Records for the exercise:
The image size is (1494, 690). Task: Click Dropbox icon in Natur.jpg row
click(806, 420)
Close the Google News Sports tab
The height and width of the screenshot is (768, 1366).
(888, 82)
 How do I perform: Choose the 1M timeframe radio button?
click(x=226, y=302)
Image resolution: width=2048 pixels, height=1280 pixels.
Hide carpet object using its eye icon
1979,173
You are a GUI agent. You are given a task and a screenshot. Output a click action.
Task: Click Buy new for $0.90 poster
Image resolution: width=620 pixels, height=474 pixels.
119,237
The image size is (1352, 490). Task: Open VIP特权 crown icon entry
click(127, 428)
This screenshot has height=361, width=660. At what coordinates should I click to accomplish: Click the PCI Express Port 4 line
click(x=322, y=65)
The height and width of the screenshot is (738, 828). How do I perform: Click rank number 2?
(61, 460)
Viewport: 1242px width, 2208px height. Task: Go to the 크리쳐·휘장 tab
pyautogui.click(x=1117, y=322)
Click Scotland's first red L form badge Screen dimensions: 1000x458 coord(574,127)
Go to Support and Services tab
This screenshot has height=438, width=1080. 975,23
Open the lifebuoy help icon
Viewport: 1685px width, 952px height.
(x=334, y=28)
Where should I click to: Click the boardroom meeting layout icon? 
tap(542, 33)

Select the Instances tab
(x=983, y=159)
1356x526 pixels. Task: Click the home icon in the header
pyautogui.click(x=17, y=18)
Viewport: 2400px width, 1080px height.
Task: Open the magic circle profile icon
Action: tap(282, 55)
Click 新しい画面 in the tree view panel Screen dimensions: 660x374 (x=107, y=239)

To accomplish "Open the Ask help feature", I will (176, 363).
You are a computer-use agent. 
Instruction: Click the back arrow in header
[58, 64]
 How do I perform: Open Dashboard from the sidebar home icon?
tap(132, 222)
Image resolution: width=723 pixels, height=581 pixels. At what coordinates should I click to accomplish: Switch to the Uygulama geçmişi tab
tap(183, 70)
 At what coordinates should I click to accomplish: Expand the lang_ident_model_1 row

Written instruction: Please substitute "page" for "tab" in every one of these lines and write them out again, leaving all else the same.

Reply:
The image size is (1494, 690). Task: Click Dropbox icon in Natur.jpg row
click(806, 420)
Close the Google News Sports page
The height and width of the screenshot is (768, 1366).
(888, 82)
 How do I perform: Choose the 1M timeframe radio button?
click(x=226, y=302)
Image resolution: width=2048 pixels, height=1280 pixels.
Hide carpet object using its eye icon
1979,173
You are a GUI agent. You are given a task and a screenshot. Output a click action.
Task: Click Buy new for $0.90 poster
Image resolution: width=620 pixels, height=474 pixels.
119,237
The image size is (1352, 490). Task: Open VIP特权 crown icon entry
click(127, 428)
This screenshot has height=361, width=660. At what coordinates should I click to accomplish: Click the PCI Express Port 4 line
click(x=322, y=65)
The height and width of the screenshot is (738, 828). How do I perform: Click rank number 2?
(61, 460)
Viewport: 1242px width, 2208px height. Task: Go to the 크리쳐·휘장 page
pyautogui.click(x=1117, y=322)
Click Scotland's first red L form badge Screen dimensions: 1000x458 coord(574,127)
Go to Support and Services page
This screenshot has height=438, width=1080. 975,23
Open the lifebuoy help icon
Viewport: 1685px width, 952px height.
(x=334, y=28)
Where should I click to: Click the boardroom meeting layout icon? 
tap(542, 33)

Select the Instances page
(x=983, y=159)
1356x526 pixels. Task: Click the home icon in the header
pyautogui.click(x=17, y=18)
Viewport: 2400px width, 1080px height.
Task: Open the magic circle profile icon
Action: tap(282, 55)
Click 新しい画面 in the tree view panel Screen dimensions: 660x374 (x=107, y=239)

To accomplish "Open the Ask help feature", I will (176, 363).
You are a computer-use agent. 
Instruction: Click the back arrow in header
[58, 64]
 How do I perform: Open Dashboard from the sidebar home icon?
tap(132, 222)
Image resolution: width=723 pixels, height=581 pixels. At what coordinates should I click to accomplish: Switch to the Uygulama geçmişi page
tap(183, 70)
 At what coordinates should I click to accomplish: Expand the lang_ident_model_1 row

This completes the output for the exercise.